Webometrics is concerned with measuring aspects of the web: web sites, web pages, parts of web pages, words in web pages,
hyperlinks, web search engine results. The importance of the web itself as a communication medium and for hosting an increasingly
wide array of documents, from journal articles to holiday brochures, needs no introduction. Given this huge and easily accessible
source of information, there are limitless possibilities for measuring or counting on a huge scale (e.g., the number of web
sites, the number of web pages, the number of blogs) or on a smaller scale (e.g., the number of web sites in Ireland, the
number of web pages in the CNN web site, the number of blogs mentioning Barack Obama before the 2008 presidential campaign).

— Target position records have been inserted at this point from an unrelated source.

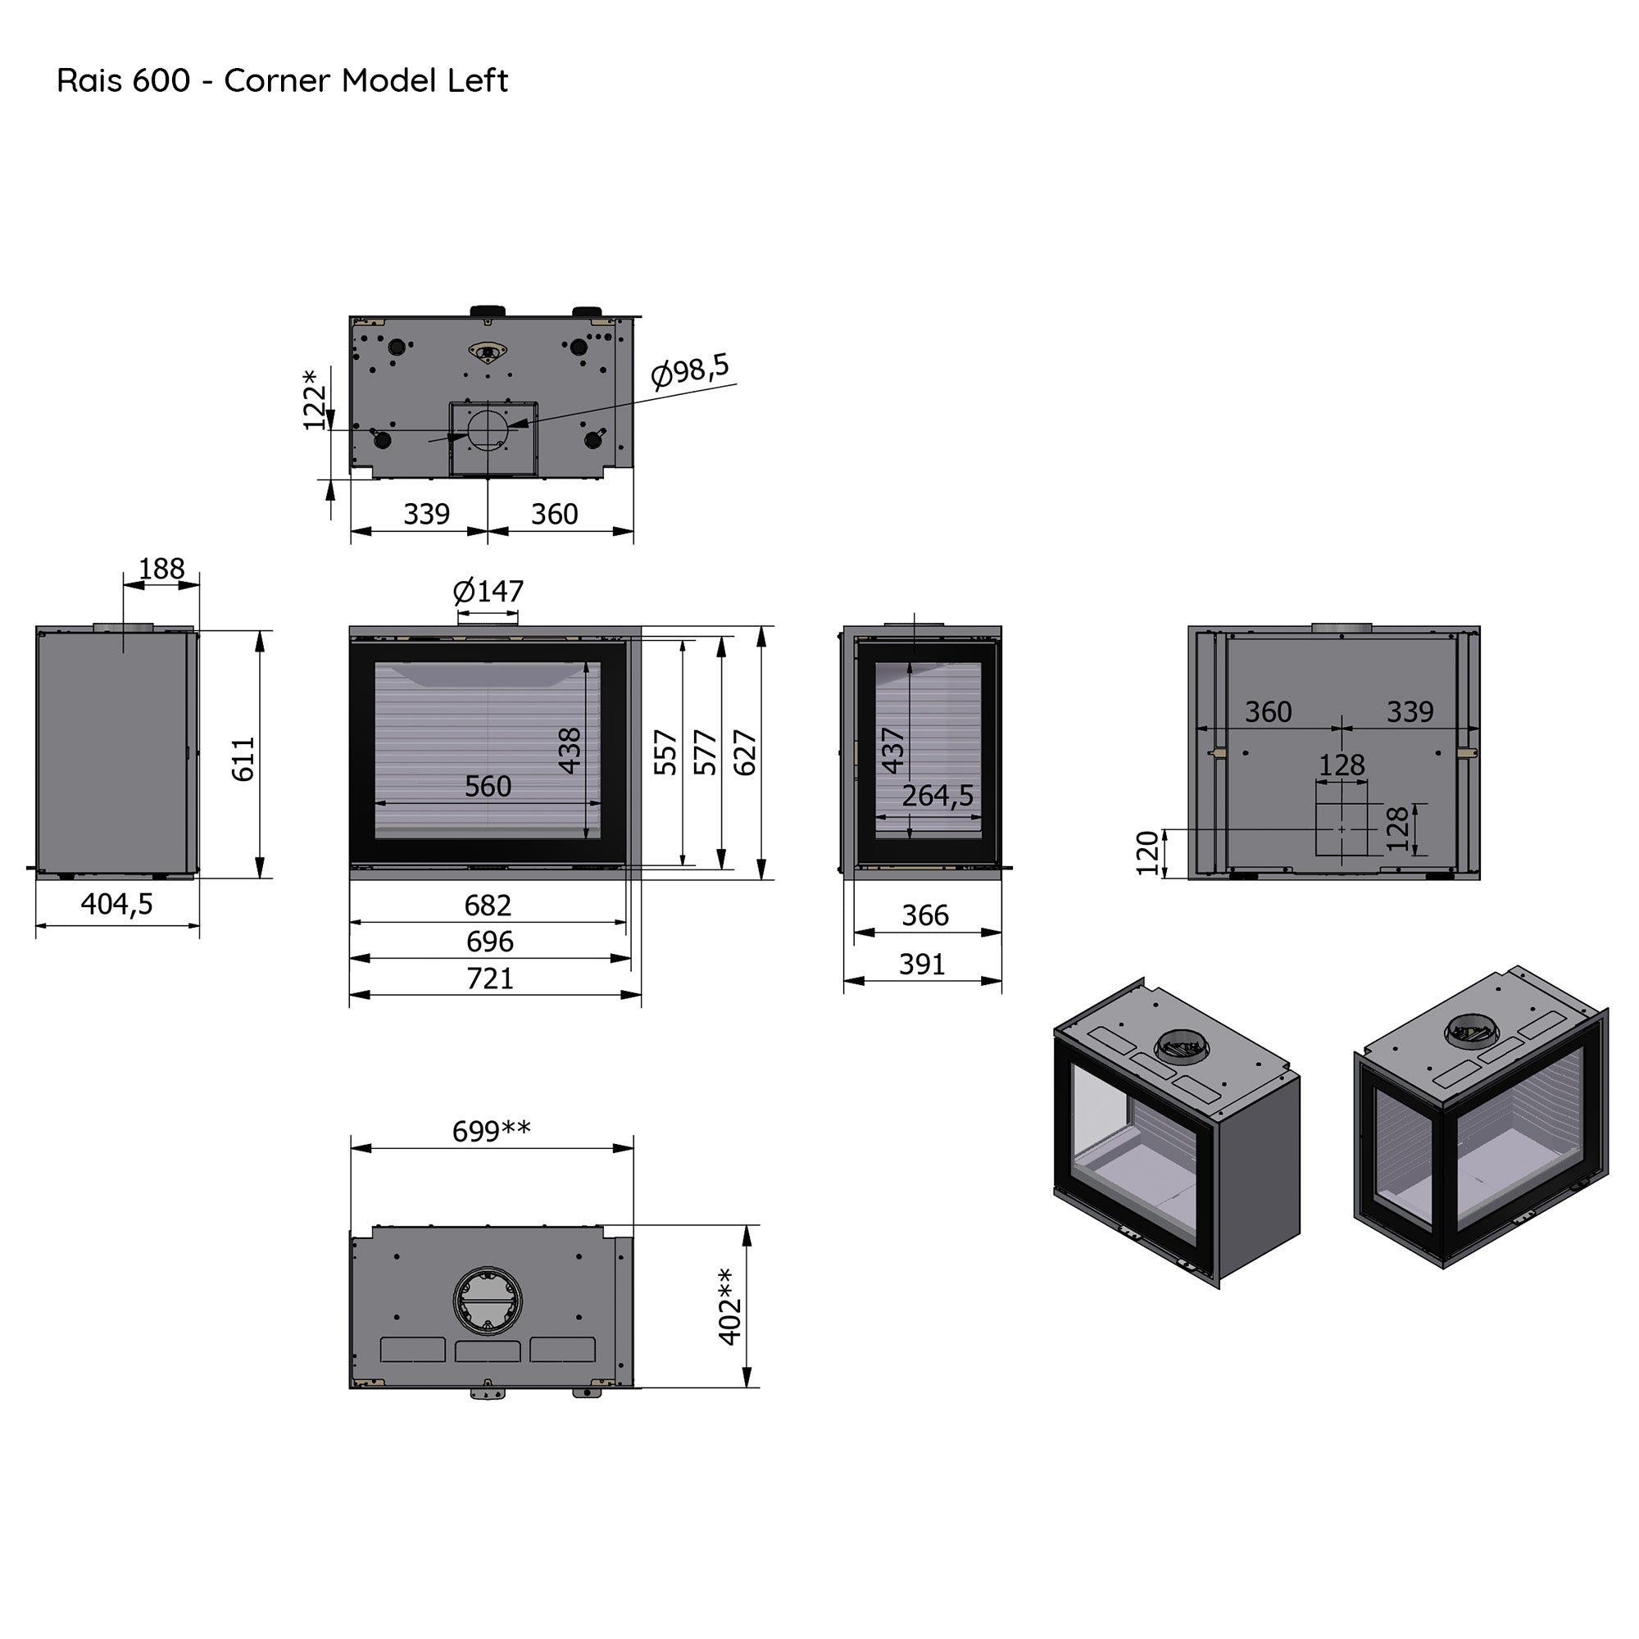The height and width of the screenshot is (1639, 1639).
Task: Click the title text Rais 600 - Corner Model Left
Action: click(x=283, y=80)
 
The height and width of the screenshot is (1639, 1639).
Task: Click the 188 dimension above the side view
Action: click(x=161, y=569)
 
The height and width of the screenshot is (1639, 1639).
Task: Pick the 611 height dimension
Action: click(x=243, y=758)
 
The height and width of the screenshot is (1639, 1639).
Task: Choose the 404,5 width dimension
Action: click(x=117, y=905)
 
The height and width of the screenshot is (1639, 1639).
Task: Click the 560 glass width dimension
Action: click(x=488, y=787)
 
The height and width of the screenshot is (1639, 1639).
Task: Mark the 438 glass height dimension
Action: click(x=570, y=751)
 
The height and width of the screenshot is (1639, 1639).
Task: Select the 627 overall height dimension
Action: click(x=745, y=752)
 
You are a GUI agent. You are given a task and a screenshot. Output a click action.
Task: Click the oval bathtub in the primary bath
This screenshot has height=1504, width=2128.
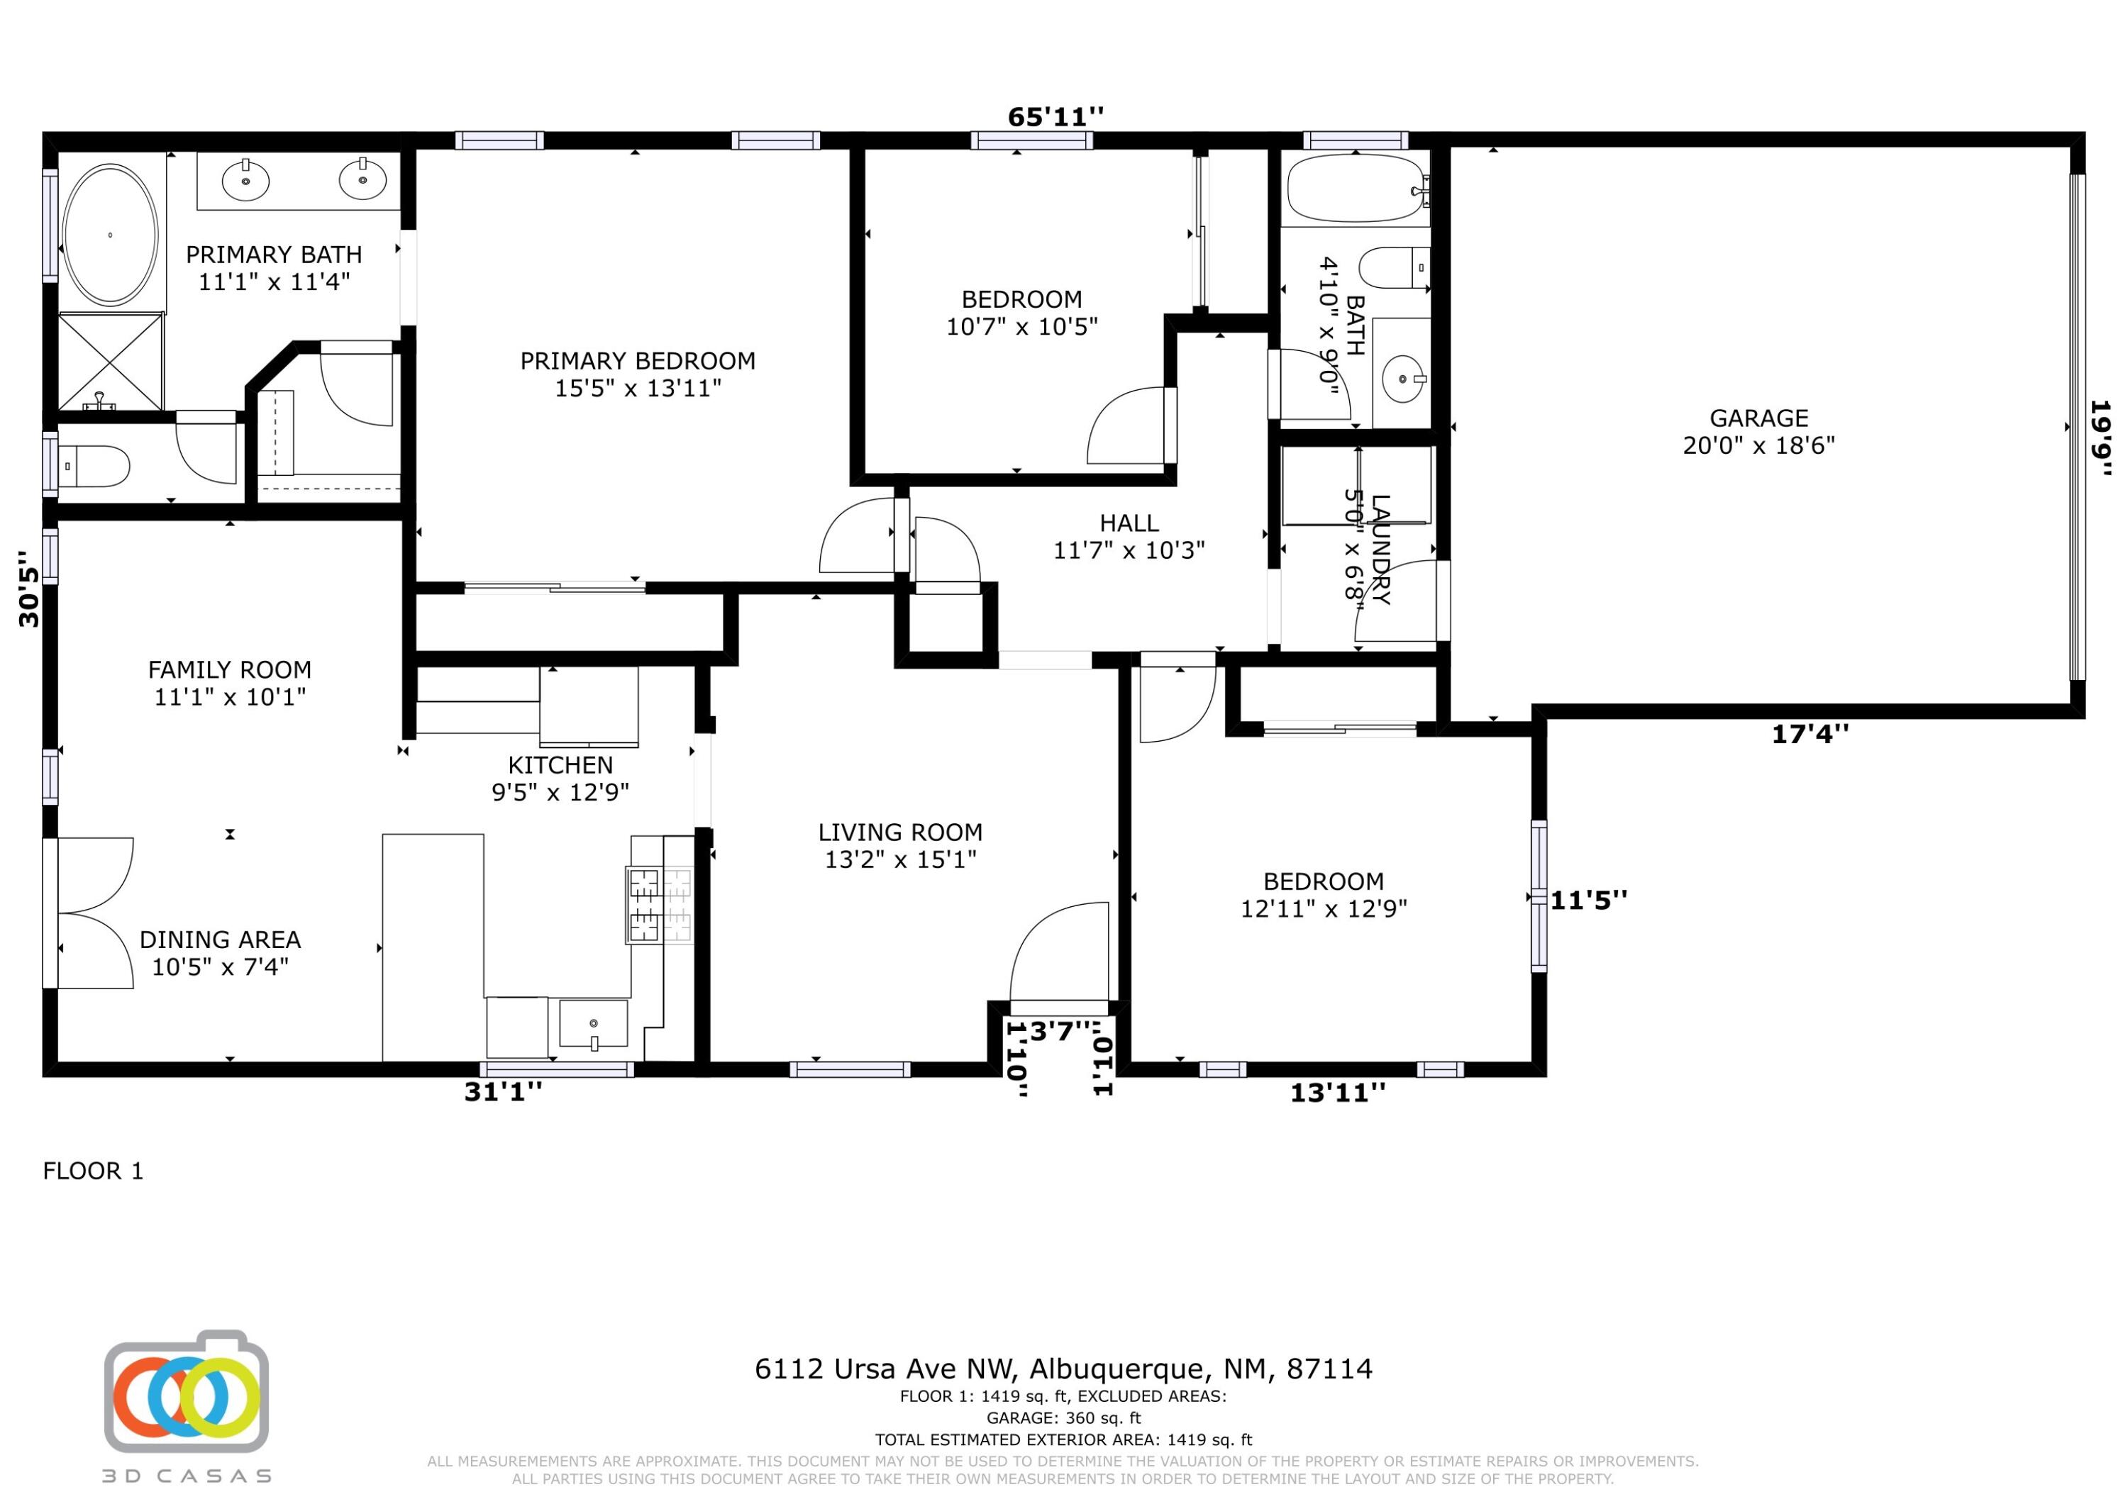pyautogui.click(x=109, y=235)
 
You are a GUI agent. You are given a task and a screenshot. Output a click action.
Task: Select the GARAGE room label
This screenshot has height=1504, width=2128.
pyautogui.click(x=1758, y=418)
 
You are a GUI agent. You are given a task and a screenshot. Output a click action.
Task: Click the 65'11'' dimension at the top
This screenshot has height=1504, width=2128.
pyautogui.click(x=1055, y=117)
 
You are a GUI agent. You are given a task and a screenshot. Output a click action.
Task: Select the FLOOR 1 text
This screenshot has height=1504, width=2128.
pyautogui.click(x=93, y=1171)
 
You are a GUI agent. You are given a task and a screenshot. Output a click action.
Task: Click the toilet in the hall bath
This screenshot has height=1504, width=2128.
pyautogui.click(x=1395, y=268)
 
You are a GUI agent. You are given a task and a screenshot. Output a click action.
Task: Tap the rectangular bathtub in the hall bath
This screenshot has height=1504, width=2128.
pyautogui.click(x=1356, y=188)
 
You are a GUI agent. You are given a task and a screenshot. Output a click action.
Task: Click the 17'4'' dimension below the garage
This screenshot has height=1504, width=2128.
pyautogui.click(x=1810, y=734)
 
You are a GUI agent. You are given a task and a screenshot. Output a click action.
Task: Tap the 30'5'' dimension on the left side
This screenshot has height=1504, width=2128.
pyautogui.click(x=30, y=589)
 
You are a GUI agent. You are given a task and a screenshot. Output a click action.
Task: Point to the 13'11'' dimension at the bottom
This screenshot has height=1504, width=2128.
pyautogui.click(x=1337, y=1093)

This book argues that it can be useful for social scientists to measure aspects of the web and explains how this can be achieved
on both a small and large scale. The book is intended for social scientists with research topics that are wholly or partly
online (e.g., social networks, news, political communication) and social scientists with offline research topics with an online
reflection, even if this is not a core component (e.g., diaspora communities, consumer culture, linguistic change). The book
is also intended for library and information science students in the belief that the knowledge and techniques described will
be useful for them to guide and aid other social scientists in their research. In addition, the techniques and issues are
all directly relevant to library and information science research problems.